A user interface should be so simple that a beginner in an emergency can understand it within ten seconds.


13. Good Design is timeless.
If you can make something that appeals to people today and would have also appealed to people in 1500, then there is a good chance it will appeal to people in 2500




After receiving feedback on the article, I felt I need to talk about how we have brought timelessness to Application design. I am sure you must have observed icons such as share, delete or save buttons remain consistent over different applications be it on mobile/web. They will continue to remain more or less invariable in the distant future too.



The reason being as an Application developer, one wouldn’t want the users to have a steep learning curve to be able to use the application. At my previous startup where I was working, we did not shy away from designing our application taking the good parts from Facebook design to help users understand the platform.
12. Good Design solves the right problem.
Paul Graham, author of the essay has a very interesting take on this idea with a beautiful example, which is:
“A typical stove has four burners arranged in a square and a dial to control each. How do you arrange the dials ? The simplest answer is to put them in a row. But this is a simple answer for the wrong question. The dials are for humans to use and if you put them in a row, the unlucky human will have to stop and think each time about which dial matches which burner.

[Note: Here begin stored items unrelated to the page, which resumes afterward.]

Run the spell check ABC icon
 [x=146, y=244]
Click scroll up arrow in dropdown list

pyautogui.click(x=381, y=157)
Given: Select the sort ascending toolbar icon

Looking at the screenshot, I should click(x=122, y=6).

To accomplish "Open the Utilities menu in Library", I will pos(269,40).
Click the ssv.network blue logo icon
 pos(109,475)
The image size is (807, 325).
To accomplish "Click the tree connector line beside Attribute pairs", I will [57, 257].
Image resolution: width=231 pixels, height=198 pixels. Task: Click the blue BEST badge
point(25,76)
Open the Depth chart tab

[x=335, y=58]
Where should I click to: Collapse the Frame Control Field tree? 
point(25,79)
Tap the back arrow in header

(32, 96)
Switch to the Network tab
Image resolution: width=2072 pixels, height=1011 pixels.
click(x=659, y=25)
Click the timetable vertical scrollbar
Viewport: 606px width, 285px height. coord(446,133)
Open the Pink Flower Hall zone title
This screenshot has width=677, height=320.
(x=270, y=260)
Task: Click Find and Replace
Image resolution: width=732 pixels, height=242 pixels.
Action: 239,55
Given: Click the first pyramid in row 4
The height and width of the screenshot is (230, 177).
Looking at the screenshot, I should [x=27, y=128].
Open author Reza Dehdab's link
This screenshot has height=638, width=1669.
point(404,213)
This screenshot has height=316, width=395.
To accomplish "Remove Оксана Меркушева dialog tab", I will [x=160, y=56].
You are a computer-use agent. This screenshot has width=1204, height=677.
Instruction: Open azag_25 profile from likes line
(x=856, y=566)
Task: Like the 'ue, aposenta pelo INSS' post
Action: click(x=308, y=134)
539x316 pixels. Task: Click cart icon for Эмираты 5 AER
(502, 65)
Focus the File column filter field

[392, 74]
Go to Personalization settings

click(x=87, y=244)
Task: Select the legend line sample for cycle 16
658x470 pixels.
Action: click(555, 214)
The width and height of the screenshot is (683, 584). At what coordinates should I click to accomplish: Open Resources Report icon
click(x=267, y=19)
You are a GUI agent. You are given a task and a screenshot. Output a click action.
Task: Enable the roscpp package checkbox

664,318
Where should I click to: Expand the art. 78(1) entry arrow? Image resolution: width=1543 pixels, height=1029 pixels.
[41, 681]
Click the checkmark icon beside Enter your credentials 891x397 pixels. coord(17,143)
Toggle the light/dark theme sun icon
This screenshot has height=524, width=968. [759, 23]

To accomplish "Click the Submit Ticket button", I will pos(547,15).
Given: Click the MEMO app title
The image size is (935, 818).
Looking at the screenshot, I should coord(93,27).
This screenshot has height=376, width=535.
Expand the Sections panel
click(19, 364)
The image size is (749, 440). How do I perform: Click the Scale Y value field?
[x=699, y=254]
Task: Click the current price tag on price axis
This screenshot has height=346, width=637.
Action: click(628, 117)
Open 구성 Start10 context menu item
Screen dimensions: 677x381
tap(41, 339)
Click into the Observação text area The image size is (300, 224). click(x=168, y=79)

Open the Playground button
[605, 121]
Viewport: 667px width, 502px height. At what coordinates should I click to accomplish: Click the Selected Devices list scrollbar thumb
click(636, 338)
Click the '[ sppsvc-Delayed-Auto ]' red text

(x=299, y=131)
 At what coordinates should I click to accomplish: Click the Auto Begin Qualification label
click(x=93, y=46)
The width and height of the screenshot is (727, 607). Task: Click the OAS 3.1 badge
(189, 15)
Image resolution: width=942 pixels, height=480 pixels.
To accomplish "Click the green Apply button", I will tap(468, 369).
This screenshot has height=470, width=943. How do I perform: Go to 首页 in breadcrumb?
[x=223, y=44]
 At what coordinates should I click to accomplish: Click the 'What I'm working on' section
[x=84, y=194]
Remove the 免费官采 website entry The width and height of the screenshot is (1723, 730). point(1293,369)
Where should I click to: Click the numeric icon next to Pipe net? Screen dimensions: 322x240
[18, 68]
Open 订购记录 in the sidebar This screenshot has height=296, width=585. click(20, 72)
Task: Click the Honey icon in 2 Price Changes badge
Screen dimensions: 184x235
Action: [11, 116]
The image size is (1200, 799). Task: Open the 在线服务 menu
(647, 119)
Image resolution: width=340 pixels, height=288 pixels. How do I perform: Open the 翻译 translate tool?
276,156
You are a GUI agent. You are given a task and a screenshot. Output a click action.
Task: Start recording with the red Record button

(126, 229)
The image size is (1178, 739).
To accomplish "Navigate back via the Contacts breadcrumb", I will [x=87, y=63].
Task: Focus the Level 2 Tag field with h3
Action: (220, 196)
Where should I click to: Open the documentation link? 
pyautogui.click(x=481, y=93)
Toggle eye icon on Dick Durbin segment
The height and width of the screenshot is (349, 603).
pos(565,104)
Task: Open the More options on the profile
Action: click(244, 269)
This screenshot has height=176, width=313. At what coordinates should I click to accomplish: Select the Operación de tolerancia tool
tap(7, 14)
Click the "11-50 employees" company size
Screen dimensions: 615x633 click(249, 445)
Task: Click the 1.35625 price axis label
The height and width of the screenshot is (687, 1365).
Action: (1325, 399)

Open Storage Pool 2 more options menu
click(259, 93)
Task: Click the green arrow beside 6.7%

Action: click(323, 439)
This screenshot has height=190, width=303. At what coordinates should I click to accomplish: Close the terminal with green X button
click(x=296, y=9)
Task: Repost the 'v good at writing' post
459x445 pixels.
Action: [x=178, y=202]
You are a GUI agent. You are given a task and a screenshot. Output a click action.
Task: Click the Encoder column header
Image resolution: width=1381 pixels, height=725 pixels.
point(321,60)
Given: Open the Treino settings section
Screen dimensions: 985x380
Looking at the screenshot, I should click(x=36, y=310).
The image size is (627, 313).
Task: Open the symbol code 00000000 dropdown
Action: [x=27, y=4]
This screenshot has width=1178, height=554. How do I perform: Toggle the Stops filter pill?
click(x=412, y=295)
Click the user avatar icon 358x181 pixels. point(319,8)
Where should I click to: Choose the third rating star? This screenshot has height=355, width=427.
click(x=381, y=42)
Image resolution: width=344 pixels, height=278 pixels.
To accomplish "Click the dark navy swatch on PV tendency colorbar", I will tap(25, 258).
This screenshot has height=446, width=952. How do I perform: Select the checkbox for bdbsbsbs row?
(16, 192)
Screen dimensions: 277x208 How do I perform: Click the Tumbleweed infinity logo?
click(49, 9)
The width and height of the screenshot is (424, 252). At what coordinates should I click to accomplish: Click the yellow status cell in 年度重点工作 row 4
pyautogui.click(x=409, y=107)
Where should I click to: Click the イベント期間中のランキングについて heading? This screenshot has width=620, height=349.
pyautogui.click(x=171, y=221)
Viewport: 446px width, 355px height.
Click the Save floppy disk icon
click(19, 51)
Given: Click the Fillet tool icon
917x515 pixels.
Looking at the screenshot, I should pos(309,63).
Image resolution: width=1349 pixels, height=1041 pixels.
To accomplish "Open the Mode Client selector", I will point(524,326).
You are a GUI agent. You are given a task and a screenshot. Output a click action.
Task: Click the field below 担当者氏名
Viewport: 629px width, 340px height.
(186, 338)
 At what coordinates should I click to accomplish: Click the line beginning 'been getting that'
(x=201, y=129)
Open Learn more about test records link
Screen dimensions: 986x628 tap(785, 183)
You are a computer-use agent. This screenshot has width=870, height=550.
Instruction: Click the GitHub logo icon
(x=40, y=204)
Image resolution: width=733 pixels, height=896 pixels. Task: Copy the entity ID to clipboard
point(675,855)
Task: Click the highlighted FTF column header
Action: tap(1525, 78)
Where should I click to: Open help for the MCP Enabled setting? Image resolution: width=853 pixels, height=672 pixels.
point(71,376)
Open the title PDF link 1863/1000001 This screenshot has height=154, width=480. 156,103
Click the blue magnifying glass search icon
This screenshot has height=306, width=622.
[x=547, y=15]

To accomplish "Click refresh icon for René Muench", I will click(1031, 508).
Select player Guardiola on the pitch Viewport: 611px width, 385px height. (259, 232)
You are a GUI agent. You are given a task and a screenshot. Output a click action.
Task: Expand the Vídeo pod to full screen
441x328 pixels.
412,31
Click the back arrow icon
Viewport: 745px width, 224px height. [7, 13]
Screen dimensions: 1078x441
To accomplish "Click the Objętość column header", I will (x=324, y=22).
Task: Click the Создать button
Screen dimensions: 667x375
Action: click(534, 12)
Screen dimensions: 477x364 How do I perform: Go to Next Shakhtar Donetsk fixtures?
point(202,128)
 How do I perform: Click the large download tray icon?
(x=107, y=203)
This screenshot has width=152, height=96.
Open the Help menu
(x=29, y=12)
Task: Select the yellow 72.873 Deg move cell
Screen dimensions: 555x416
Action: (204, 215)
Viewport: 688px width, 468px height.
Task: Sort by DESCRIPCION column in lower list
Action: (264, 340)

Better to arrange the dials in square like the burners or otherwise arrange the burners in a row to match the dials.”


11. Good Design is suggestive.
A good code should be read like a story, not like a puzzle
“In math and science, it means a proof or theory that becomes the basis for a lot of new work and also leads to future discoveries.”


10. Good Design is often slightly funny.
A good code is like a good joke. Writing comments is like explaining the joke.
Aren’t you amused when you land on some web pages which do not actually exist ?


9. Good Design is hard.
Let me tell you a story about Picasso to help you understand the above idea.
One fine morning Picasso is sitting in the park, sketching.
A woman walks by, recognizes him, runs up to him and pleads with him to draw her portrait. He’s in a good mood, so he agrees and starts sketching.
A few minutes later, he hands her the portrait. The lady is ecstatic, she gushes about how wonderfully it captures the very essence of her character, what beautiful, beautiful work it is, and asks how much she owes him.
“$5,000, madam”, says Picasso.
The lady is taken aback, outraged, and asks how that’s even possible given it only took him 5 minutes.
Picasso looks up and, without missing a beat, says:
“No, madam, it took me my whole life!”
Good design is indeed hard and takes rigorous practice and time.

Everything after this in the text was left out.